Official SDKs
Official SDKs are Acceso-maintained client libraries for the REST APIs.
They keep strict parity with the API surface. They avoid hidden behavior. They optimize for production safety.
What you get with an official SDK
Across languages, official SDKs aim to provide:
A consistent request/response model over HTTP.

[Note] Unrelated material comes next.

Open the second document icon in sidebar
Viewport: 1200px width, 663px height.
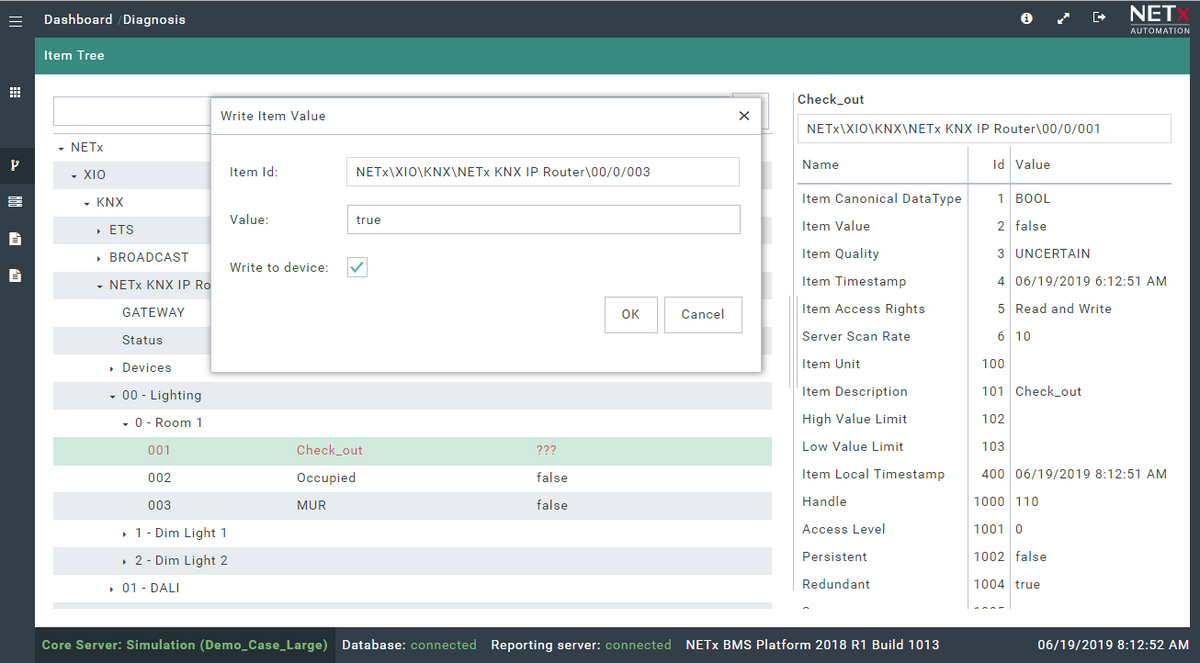[15, 275]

Safe defaults for timeouts and retries.
Structured, typed error handling.
Memory-bounded pagination helpers.
Explicit configuration. No hidden global state.
Supported runtimes
Acceso maintains officially supported SDKs for widely used languages and runtimes. They follow the same behavior rules across languages.
JavaScript / TypeScript
The JavaScript SDK is designed for Node.js and modern browser environments. It provides typed interfaces and async-first APIs.
What to expect:
Use it when you want typed models and async-first calls. It fits Node services, tools, and read-heavy frontends.
Promise-based APIs.
Strong TypeScript typings for requests and responses.
Configurable timeouts and retries.
Helpers for batching and pagination where supported.
Operational notes:
Use short timeouts for interactive paths.
Treat retries as “at least once”.
Avoid side effects unless the endpoint is idempotent.
Python
What to expect:
Use it for scripts, services, and notebook workflows. It fits automation and analytics pipelines.
Sync and async clients.
Exception-based error handling.
Pagination helpers that keep memory bounded.
Explicit configuration. No hidden global state.
Operational notes:
Use sync for jobs and CLIs. Use async for high concurrency.
Handle errors by type, not by string matching.
Keep page sizes conservative for large backfills.
Configuration model
Each SDK exposes the same core knobs. Names differ slightly per language.
Core configuration includes:
API key and auth strategy.
Base URL / API host.
Timeouts (connect and total).
Retry policy (max attempts, backoff, jitter).
Default headers (user-agent, tracing, correlation IDs).
Optional logging hooks.
Optional custom HTTP transport configuration.
Typical retry triggers:
SDK retries are designed to be safe by default. They target transient failures.
Retry behavior
Network timeouts and connection resets.
429 throttling responses.
5xx service errors.
Guidelines:
Retries are correct for reads.
Retries can duplicate writes.
Use idempotency where the API supports it.
Pagination behavior
Pagination helpers should:
Keep ordering stable across pages.
Expose page size controls.
Surface continuation tokens explicitly.
Prefer streaming iteration over loading all pages in memory.
Official SDKs track the versioned REST API surface. Pin versions in production.
Versioning and upgrades
Patch releases fix bugs.
Minor releases add new endpoints or optional fields.
Major releases can change signatures or defaults.
When to skip the SDK
Use direct REST calls when:
Your runtime is not supported.
You need a custom transport layer.
You want full control over retries and serialization.